Fluorescence imaging of extracellular purinergic receptor sites and putative ecto-ATPase sites on isolated cochlear hair cells

Abstract

Fluorescence imaging of extracellular adenosine-5'-triphosphate (ATP) binding sites on inner and outer hair cells isolated from the guinea pig organ of Corti was achieved using the fluorescent analog of ATP, 2'-(or-3')- O-(trinitrophenyl)adenosine-5'-triphosphate (TNP-ATP; 30-75 μM). This analog, which fluoresces on binding to these sites, was pressure applied by micropipette while hair cells were viewed by fluorescence microscopy. Fluorescence imaging revealed a widespread distribution of extracellular binding sites, including the stereocilia, cuticular plate, and the basolateral margins of the cells, but particularly in infracuticular and infranuclear regions. In support of extracellular binding, simultaneous electrophysiological recordings demonstrated that rapid washout of TNP-ATP- induced fluorescence was dependent upon cell integrity. Suramin, a nonselective P2 purinoceptor antagonist, coapplied with TNP-ATP, reduced the fluorescence observed on the stereocilia and apical surface of the cuticular plate only. This implies that binding sites on the apical surface of hair cells are P2 receptors, consistent with previous electrophysiological evidence for localization of P2 receptors to the apical surface of cochlear hair cells (Housley et al., 1992).
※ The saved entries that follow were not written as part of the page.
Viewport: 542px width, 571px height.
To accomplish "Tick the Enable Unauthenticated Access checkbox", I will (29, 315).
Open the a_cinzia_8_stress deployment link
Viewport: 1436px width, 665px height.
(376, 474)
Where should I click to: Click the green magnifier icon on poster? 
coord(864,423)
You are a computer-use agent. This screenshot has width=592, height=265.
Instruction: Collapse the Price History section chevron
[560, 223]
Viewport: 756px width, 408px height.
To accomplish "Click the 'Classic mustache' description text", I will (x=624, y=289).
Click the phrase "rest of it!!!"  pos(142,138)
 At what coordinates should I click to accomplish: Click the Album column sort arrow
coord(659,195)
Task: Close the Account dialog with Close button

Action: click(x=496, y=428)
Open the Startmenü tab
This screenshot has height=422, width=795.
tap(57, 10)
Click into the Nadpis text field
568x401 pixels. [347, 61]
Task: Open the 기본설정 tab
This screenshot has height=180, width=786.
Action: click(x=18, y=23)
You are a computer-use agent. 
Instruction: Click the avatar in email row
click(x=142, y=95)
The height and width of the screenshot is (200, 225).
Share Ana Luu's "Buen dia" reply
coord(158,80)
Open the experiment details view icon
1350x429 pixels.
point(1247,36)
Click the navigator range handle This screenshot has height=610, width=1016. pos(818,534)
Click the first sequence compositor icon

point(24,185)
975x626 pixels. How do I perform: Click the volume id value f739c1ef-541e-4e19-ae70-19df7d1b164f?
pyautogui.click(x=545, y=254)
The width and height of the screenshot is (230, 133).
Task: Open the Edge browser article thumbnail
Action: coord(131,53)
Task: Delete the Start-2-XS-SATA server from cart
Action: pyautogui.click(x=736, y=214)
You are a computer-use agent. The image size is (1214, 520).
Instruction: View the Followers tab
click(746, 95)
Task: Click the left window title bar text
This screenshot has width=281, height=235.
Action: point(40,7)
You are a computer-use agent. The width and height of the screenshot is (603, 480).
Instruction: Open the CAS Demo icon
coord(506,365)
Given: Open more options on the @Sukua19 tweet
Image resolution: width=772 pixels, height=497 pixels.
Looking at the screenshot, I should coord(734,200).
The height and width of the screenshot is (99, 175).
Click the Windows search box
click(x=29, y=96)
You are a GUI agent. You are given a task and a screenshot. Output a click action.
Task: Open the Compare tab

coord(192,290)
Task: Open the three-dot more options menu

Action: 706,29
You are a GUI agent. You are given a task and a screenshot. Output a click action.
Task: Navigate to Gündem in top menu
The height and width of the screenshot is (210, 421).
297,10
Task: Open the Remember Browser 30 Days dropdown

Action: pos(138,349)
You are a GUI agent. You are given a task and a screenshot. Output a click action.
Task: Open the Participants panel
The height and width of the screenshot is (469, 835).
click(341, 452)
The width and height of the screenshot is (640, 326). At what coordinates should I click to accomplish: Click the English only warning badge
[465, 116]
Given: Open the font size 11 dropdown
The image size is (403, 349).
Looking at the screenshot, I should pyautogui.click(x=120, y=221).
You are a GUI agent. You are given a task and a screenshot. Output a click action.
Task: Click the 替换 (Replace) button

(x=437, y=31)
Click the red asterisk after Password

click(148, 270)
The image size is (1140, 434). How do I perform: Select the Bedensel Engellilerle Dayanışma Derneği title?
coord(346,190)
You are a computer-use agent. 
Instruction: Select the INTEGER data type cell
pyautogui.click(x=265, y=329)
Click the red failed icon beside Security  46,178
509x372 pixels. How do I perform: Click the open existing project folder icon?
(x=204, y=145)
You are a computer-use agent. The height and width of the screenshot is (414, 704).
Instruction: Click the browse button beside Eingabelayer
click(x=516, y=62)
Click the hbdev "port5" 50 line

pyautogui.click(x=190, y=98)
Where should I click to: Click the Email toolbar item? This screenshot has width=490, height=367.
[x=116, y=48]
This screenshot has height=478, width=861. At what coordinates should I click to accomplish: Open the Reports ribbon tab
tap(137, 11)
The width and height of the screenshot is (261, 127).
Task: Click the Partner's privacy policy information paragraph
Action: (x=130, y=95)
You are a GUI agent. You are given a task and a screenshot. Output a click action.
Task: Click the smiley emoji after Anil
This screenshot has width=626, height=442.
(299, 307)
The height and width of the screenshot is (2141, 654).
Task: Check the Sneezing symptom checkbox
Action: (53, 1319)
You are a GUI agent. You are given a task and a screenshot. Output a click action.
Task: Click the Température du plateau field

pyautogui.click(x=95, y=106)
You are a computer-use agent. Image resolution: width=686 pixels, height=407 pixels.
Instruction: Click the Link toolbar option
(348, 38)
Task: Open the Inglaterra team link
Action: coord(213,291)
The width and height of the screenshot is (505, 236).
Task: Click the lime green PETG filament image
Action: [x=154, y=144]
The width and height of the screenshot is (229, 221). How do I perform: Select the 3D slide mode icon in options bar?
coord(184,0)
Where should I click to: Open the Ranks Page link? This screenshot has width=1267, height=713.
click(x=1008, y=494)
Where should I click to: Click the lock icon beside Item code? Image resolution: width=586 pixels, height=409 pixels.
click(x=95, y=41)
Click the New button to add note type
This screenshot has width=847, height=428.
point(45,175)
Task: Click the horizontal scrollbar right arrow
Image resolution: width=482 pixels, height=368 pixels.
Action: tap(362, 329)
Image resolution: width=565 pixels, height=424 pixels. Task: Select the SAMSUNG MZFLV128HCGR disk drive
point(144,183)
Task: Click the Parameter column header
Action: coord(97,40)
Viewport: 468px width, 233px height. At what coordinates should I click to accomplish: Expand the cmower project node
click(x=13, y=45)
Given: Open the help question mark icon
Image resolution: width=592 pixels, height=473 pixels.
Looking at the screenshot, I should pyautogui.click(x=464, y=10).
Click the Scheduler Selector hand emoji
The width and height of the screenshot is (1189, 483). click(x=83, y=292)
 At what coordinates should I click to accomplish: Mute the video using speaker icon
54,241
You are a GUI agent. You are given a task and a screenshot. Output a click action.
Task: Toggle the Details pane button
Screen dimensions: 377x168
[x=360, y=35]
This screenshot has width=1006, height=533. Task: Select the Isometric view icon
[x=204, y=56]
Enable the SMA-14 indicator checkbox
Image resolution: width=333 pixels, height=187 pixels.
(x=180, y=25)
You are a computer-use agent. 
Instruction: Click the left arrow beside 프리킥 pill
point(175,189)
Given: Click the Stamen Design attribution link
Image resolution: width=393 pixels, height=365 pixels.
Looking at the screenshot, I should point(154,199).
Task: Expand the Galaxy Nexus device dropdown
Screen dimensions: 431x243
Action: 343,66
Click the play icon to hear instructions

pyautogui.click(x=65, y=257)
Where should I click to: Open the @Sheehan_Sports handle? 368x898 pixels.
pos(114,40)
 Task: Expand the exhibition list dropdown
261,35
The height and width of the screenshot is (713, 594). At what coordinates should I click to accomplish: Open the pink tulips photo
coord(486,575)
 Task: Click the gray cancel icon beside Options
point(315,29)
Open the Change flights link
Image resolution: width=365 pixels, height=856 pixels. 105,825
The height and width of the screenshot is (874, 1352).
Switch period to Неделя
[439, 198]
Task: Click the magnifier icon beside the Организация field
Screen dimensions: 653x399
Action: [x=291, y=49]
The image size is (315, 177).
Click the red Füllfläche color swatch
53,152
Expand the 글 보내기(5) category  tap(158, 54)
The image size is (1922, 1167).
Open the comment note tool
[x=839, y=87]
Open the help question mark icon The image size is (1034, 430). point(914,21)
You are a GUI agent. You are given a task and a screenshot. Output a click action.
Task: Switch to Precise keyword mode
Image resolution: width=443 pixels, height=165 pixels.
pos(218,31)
Binding of TNP-ATP to P2 purinoceptors was confirmed by its antagonism of the inward current elicited by ATP (10 μM) in voltage-clamped hair cells. Fluorescence from the basolateral margin was significantly quenched when TNP-ATP was applied in divalent cation-free solution. Because divalent cations are required for ATPase activity, this finding provides evidence for the presence of ecto-ATPases on the basolateral membrane of hair cells. The divalent cation-free condition had no significant effect on the ATP-gated P2 purinoceptor conductance. We propose that there are two classes of ATP binding sites on cochlear hair cells: apically located P2 purinoceptors gating nonselective cation channels and basolaterally located ecto-ATPases that may be involved in purine turnover.